_Exercise_
Copy every one of the items below word for word, keeping each line as it stands.

═══ The records

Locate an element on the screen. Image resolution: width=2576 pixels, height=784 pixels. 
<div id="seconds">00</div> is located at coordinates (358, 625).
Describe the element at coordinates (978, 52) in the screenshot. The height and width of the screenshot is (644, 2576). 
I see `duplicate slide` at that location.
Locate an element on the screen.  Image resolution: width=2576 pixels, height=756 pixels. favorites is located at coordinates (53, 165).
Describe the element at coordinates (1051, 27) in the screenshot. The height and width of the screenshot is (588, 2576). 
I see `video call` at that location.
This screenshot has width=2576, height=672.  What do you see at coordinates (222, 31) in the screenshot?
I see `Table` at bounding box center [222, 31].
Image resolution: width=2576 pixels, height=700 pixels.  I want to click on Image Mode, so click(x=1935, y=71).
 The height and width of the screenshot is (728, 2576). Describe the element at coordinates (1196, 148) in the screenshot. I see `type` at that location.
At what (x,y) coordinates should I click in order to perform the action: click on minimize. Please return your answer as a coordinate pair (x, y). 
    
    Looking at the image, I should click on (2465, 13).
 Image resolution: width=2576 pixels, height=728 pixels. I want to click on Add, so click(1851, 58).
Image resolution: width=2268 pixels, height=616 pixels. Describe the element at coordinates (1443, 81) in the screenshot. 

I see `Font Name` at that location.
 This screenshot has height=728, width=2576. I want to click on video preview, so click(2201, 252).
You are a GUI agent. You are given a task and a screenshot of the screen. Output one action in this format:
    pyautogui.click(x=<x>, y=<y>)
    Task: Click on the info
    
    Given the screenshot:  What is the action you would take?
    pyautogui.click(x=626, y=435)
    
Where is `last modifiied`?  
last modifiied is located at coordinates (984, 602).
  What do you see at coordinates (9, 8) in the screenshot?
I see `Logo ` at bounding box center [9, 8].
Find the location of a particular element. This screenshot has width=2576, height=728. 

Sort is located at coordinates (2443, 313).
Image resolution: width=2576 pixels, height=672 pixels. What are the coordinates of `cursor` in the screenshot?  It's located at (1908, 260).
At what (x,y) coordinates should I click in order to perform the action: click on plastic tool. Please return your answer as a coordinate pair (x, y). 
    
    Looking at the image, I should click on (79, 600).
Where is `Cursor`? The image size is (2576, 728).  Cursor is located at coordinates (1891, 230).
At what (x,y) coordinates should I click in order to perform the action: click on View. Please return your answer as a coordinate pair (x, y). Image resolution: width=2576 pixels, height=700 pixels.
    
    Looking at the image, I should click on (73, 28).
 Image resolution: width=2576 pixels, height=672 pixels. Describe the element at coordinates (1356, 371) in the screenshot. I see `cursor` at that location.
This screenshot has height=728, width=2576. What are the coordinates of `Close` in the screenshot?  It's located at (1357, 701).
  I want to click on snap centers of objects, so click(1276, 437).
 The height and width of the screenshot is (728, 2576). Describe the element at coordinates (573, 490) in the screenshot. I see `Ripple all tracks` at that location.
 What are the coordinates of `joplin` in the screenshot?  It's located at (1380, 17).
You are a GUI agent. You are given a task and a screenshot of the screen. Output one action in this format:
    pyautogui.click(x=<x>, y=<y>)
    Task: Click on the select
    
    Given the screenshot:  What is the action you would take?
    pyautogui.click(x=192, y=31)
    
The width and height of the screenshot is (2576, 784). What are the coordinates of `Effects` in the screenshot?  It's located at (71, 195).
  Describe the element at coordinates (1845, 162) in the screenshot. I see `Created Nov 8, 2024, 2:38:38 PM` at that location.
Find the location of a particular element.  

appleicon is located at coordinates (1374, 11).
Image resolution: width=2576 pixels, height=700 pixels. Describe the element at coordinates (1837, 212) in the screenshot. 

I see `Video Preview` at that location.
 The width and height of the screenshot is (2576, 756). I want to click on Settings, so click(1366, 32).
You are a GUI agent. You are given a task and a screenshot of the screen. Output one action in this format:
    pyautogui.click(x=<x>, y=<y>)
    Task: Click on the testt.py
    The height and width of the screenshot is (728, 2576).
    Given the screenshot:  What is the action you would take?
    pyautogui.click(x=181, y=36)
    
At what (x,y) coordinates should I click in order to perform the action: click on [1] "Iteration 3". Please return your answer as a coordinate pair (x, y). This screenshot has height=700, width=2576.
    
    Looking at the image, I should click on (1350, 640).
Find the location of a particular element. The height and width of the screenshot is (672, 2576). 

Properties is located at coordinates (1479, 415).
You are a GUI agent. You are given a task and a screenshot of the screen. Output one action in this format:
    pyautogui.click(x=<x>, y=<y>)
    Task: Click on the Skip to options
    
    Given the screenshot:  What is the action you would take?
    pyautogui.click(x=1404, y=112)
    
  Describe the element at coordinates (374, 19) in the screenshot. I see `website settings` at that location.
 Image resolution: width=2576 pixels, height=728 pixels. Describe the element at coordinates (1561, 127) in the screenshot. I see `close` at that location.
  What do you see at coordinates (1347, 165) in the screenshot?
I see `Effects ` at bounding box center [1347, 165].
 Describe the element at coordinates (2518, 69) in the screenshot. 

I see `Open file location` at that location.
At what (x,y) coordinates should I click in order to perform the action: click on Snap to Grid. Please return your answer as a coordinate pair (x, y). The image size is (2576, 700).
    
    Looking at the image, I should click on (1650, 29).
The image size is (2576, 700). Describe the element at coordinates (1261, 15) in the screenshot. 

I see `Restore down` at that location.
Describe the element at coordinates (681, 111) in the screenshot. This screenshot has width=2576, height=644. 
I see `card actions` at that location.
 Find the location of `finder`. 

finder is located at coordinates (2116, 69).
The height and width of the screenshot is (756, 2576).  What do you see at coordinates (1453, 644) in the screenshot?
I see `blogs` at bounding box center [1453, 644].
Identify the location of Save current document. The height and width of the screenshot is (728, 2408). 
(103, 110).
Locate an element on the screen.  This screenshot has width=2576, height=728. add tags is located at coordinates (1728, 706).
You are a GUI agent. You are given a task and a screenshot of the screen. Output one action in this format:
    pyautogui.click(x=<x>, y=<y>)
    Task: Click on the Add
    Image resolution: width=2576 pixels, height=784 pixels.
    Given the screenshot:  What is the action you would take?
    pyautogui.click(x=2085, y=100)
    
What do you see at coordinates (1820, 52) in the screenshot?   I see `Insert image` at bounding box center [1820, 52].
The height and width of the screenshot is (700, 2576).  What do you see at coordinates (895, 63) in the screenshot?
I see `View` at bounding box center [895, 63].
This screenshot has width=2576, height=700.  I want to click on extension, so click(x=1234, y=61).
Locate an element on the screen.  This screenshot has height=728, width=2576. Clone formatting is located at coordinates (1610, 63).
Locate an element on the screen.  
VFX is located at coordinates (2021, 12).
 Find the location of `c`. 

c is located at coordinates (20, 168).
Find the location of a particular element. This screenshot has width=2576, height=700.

══════

_Result_
Locate an element on the screen. Image resolution: width=2576 pixels, height=784 pixels. 
<div id="seconds">00</div> is located at coordinates (358, 625).
Describe the element at coordinates (978, 52) in the screenshot. The height and width of the screenshot is (644, 2576). 
I see `duplicate slide` at that location.
Locate an element on the screen.  Image resolution: width=2576 pixels, height=756 pixels. favorites is located at coordinates (53, 165).
Describe the element at coordinates (1051, 27) in the screenshot. The height and width of the screenshot is (588, 2576). 
I see `video call` at that location.
This screenshot has width=2576, height=672.  What do you see at coordinates (222, 31) in the screenshot?
I see `Table` at bounding box center [222, 31].
Image resolution: width=2576 pixels, height=700 pixels.  I want to click on Image Mode, so click(x=1935, y=71).
 The height and width of the screenshot is (728, 2576). Describe the element at coordinates (1196, 148) in the screenshot. I see `type` at that location.
At what (x,y) coordinates should I click in order to perform the action: click on minimize. Please return your answer as a coordinate pair (x, y). 
    
    Looking at the image, I should click on (2465, 13).
 Image resolution: width=2576 pixels, height=728 pixels. I want to click on Add, so click(1851, 58).
Image resolution: width=2268 pixels, height=616 pixels. Describe the element at coordinates (1443, 81) in the screenshot. 

I see `Font Name` at that location.
 This screenshot has height=728, width=2576. I want to click on video preview, so click(2201, 252).
You are a GUI agent. You are given a task and a screenshot of the screen. Output one action in this format:
    pyautogui.click(x=<x>, y=<y>)
    Task: Click on the info
    
    Given the screenshot:  What is the action you would take?
    pyautogui.click(x=626, y=435)
    
Where is `last modifiied`?  
last modifiied is located at coordinates (984, 602).
  What do you see at coordinates (9, 8) in the screenshot?
I see `Logo ` at bounding box center [9, 8].
Find the location of a particular element. This screenshot has width=2576, height=728. 

Sort is located at coordinates (2443, 313).
Image resolution: width=2576 pixels, height=672 pixels. What are the coordinates of `cursor` in the screenshot?  It's located at (1908, 260).
At what (x,y) coordinates should I click in order to perform the action: click on plastic tool. Please return your answer as a coordinate pair (x, y). 
    
    Looking at the image, I should click on (79, 600).
Where is `Cursor`? The image size is (2576, 728).  Cursor is located at coordinates (1891, 230).
At what (x,y) coordinates should I click in order to perform the action: click on View. Please return your answer as a coordinate pair (x, y). Image resolution: width=2576 pixels, height=700 pixels.
    
    Looking at the image, I should click on (73, 28).
 Image resolution: width=2576 pixels, height=672 pixels. Describe the element at coordinates (1356, 371) in the screenshot. I see `cursor` at that location.
This screenshot has height=728, width=2576. What are the coordinates of `Close` in the screenshot?  It's located at (1357, 701).
  I want to click on snap centers of objects, so click(1276, 437).
 The height and width of the screenshot is (728, 2576). Describe the element at coordinates (573, 490) in the screenshot. I see `Ripple all tracks` at that location.
 What are the coordinates of `joplin` in the screenshot?  It's located at (1380, 17).
You are a GUI agent. You are given a task and a screenshot of the screen. Output one action in this format:
    pyautogui.click(x=<x>, y=<y>)
    Task: Click on the select
    
    Given the screenshot:  What is the action you would take?
    pyautogui.click(x=192, y=31)
    
The width and height of the screenshot is (2576, 784). What are the coordinates of `Effects` in the screenshot?  It's located at (71, 195).
  Describe the element at coordinates (1845, 162) in the screenshot. I see `Created Nov 8, 2024, 2:38:38 PM` at that location.
Find the location of a particular element.  

appleicon is located at coordinates (1374, 11).
Image resolution: width=2576 pixels, height=700 pixels. Describe the element at coordinates (1837, 212) in the screenshot. 

I see `Video Preview` at that location.
 The width and height of the screenshot is (2576, 756). I want to click on Settings, so click(1366, 32).
You are a GUI agent. You are given a task and a screenshot of the screen. Output one action in this format:
    pyautogui.click(x=<x>, y=<y>)
    Task: Click on the testt.py
    The height and width of the screenshot is (728, 2576).
    Given the screenshot:  What is the action you would take?
    pyautogui.click(x=181, y=36)
    
At what (x,y) coordinates should I click in order to perform the action: click on [1] "Iteration 3". Please return your answer as a coordinate pair (x, y). This screenshot has height=700, width=2576.
    
    Looking at the image, I should click on (1350, 640).
Find the location of a particular element. The height and width of the screenshot is (672, 2576). 

Properties is located at coordinates (1479, 415).
You are a GUI agent. You are given a task and a screenshot of the screen. Output one action in this format:
    pyautogui.click(x=<x>, y=<y>)
    Task: Click on the Skip to options
    
    Given the screenshot:  What is the action you would take?
    pyautogui.click(x=1404, y=112)
    
  Describe the element at coordinates (374, 19) in the screenshot. I see `website settings` at that location.
 Image resolution: width=2576 pixels, height=728 pixels. Describe the element at coordinates (1561, 127) in the screenshot. I see `close` at that location.
  What do you see at coordinates (1347, 165) in the screenshot?
I see `Effects ` at bounding box center [1347, 165].
 Describe the element at coordinates (2518, 69) in the screenshot. 

I see `Open file location` at that location.
At what (x,y) coordinates should I click in order to perform the action: click on Snap to Grid. Please return your answer as a coordinate pair (x, y). The image size is (2576, 700).
    
    Looking at the image, I should click on (1650, 29).
The image size is (2576, 700). Describe the element at coordinates (1261, 15) in the screenshot. 

I see `Restore down` at that location.
Describe the element at coordinates (681, 111) in the screenshot. This screenshot has width=2576, height=644. 
I see `card actions` at that location.
 Find the location of `finder`. 

finder is located at coordinates (2116, 69).
The height and width of the screenshot is (756, 2576).  What do you see at coordinates (1453, 644) in the screenshot?
I see `blogs` at bounding box center [1453, 644].
Identify the location of Save current document. The height and width of the screenshot is (728, 2408). 
(103, 110).
Locate an element on the screen.  This screenshot has width=2576, height=728. add tags is located at coordinates (1728, 706).
You are a GUI agent. You are given a task and a screenshot of the screen. Output one action in this format:
    pyautogui.click(x=<x>, y=<y>)
    Task: Click on the Add
    Image resolution: width=2576 pixels, height=784 pixels.
    Given the screenshot:  What is the action you would take?
    pyautogui.click(x=2085, y=100)
    
What do you see at coordinates (1820, 52) in the screenshot?   I see `Insert image` at bounding box center [1820, 52].
The height and width of the screenshot is (700, 2576).  What do you see at coordinates (895, 63) in the screenshot?
I see `View` at bounding box center [895, 63].
This screenshot has width=2576, height=700.  I want to click on extension, so click(x=1234, y=61).
Locate an element on the screen.  This screenshot has height=728, width=2576. Clone formatting is located at coordinates (1610, 63).
Locate an element on the screen.  
VFX is located at coordinates (2021, 12).
 Find the location of `c`. 

c is located at coordinates (20, 168).
Find the location of a particular element. This screenshot has width=2576, height=700.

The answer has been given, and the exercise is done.